“The Raven’s Banquet” – A Fitting Prequel to “Gideon’s Angel”

Last year I reviewed Gideon’s Angel by Clifford Beal, an example of historical fantasy at its best, set in the seventeenth century during the English Civil War. This year, Clifford Beal released the prequel to Gideon’s Angel titled The Raven’s Banquet. The prequel sheds light on the early backstory of Richard Treadwell, the series’ heroic protagonist, in another tale that wonderfully blends historical detail with the supernatural.

Love the shout-out from fantasy legend Michael Moorcock!


The story begins during the English Civil War, after Colonel Richard Treadwell has been captured by Parliamentary soldiers, accused of treason against England (Treadwell supports King Charles Stuart, who fares badly during the war and the forces of Oliver Cromwell). This is not too soon before the beginning of Gideon’s Angel. But then the story flashes back to Treadwell’s youth, when he was a young noble’s son seeking fame and fortune in Germany during the war between the Protestants and the Catholic Hapsburg Empire. While portions of the story return to the older Treadwell’s imprisonment in the Tower of London, the bulk of the novel concerns Treadwell’s origins, if you will, and it’s here where all the story’s action takes place.

As we learned in Gideon’s Angel, Treadwell has “a skill for finding the Underworld like a pig finds truffles.” In the Raven’s Banquet we discover that Treadwell, as a child, could see and speak to the souls of the dead, and that accursed skill returns in earnest once Treadwell joins up with a Danish army opposing the papists.
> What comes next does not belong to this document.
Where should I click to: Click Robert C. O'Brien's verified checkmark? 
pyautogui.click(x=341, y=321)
The twenty-one-year-old Richard Treadwell is travelling with Samuel Stone, one of his father’s servants, who harbors a dark secret about Richard’s father and a boatload of resentment too.

Historical fantasy at its best!


Richard eventually meets a gypsy girl named Anya who gives him a talisman that supposedly protects him from harm. Anya makes a brief appearance in Gideon’s Angel, so I was expecting her to play a larger role in the prequel. Instead, her appearance in this story is equally brief, which makes me believe there is more to her and Richard’s tale to be told. The remainder of the first half of the novel focuses on Richard’s unscrupulous brothers-at-arms, as well as the aforementioned Samuel Stone, and the moral dilemmas for Richard that ensue.
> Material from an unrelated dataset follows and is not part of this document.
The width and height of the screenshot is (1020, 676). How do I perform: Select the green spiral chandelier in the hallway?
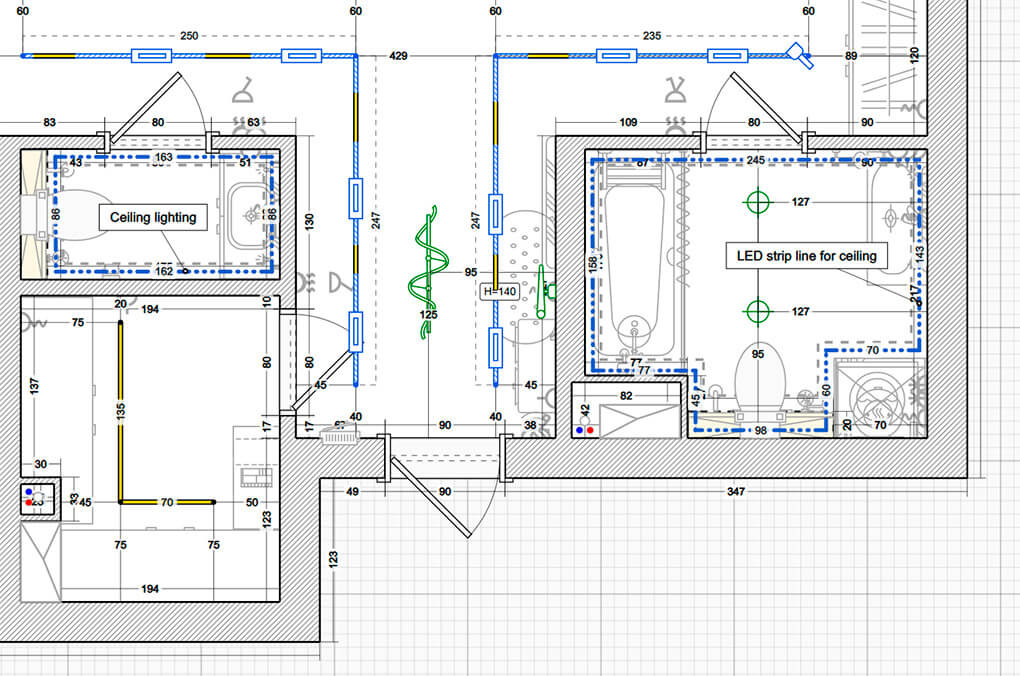coord(428,265)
The core of the story takes place after a battle in the German woods ends badly for Richard’s company, and he and one of his dangerous and unruly companions named Christoph are saved by a mysterious group of bow-wielding women. No men live among them, and soon Richard discovers he’s among a coven of witches. Richard’s relationship with one of the women, named Rosemunde, is central to the tale, while a particular dead soul begins to warn Richard of the growing danger surrounding him.
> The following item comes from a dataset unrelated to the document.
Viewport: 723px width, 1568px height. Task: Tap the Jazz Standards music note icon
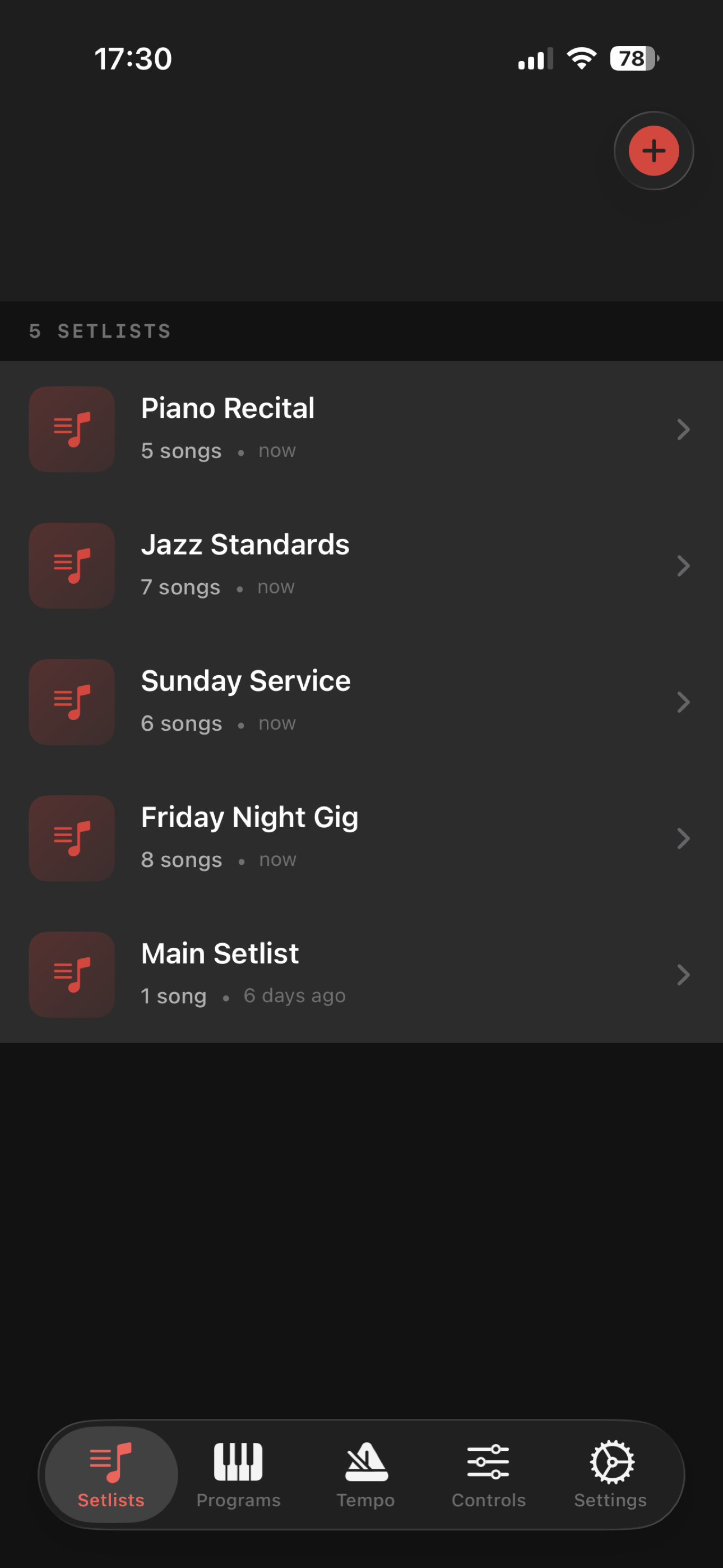(72, 565)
Overall, The Raven’s Banquet (at just 235 pages) turned out to be a fun, quick read. Richard Treadwell is a likeable and complex character, and I enjoyed spending this time with his adventures, even if the story’s plot is simpler and less spectacular than Gideon’s Angel. I believe there is room for a sequel to The Raven’s Banquet and yet another prequel to Gideon’s Angel to bridge the wide gap between the two books. But whatever Clifford Beal chooses to do, I’m sure it will be a worthwhile read.